- Texto proporcionado:
* * *
Y así sucedió. Comenzó por decirle con sonrisa bonachona que quizás le hacía falta una investigación más seria acerca de la locura, que por favor, “no rizara el rizo” al narrar, porque producía un efecto de equívoca candidez… pero entonces el sujeto lo interrumpió y se puso a defender su texto alzando cada vez más la voz, y llamándonos a todos los demás, con una voz bastante chillona, “grupito de imbéciles”. Entonces nos fulminó a todos con la mirada, y poco a poco le comenzaron a temblar las carnes por la indignación. Inesperadamente, Daniel también se enfureció y aquello se convirtió en una batalla de gritos desaforados, hasta que el sujeto se levantó, volcando casi la mesa, y aulló que todos nos podíamos ir directamente a la mierda, pero eso sí, no sin que antes Daniel le devolviera el dinero correspondiente a aquella asquerosa velada. Daniel fumó de su cigarrillo, sacó un billete de su cartera y lo arrojó a la mesa sin mirarlo más. El sujeto cogió el billete, tiró su silla y se alejó dando un terrible portazo al salir.
* * *
¿Puedes continuar el fragmento sobre la discusión con Daniel a partir de su última oración?

[Registros guardados de una colección]
* * *
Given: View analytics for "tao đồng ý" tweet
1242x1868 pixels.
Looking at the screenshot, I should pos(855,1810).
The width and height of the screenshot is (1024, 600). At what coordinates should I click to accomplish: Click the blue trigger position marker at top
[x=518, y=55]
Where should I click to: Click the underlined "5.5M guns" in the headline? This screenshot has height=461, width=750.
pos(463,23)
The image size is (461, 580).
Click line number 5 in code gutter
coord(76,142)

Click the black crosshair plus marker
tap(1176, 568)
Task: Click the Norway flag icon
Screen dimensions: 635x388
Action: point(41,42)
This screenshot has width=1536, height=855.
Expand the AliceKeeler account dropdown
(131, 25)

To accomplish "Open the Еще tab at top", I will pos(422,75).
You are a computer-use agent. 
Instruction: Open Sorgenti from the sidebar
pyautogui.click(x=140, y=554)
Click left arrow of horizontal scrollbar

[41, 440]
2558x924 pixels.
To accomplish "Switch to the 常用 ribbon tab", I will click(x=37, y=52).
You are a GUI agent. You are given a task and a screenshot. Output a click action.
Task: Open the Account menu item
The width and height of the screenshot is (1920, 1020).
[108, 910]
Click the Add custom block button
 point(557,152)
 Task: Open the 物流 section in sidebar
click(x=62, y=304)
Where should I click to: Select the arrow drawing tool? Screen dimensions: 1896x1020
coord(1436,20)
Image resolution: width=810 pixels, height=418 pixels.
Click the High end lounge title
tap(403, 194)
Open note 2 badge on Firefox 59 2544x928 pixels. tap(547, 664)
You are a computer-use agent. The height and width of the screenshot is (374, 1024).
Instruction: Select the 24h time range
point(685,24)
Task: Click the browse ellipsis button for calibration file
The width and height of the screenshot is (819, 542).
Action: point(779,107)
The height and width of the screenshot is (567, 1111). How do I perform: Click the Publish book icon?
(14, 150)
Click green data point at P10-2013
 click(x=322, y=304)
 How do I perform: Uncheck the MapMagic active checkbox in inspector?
* * *
- Respuesta escrita:
En medio de otro silencio pastoso que nos invadió de inmediato, me sentí un perfecto idiota por haber desatado todo aquel siniestro episodio. Sin embargo, tras algunos minutos y un par de cigarrillos, Daniel regresó a su buen humor de siempre y nos contó de cuando fue alumno de Juan Rulfo. Nos contagió con su risa diáfana, y de esa manera disolvió el mal sabor de boca que nos había embargado.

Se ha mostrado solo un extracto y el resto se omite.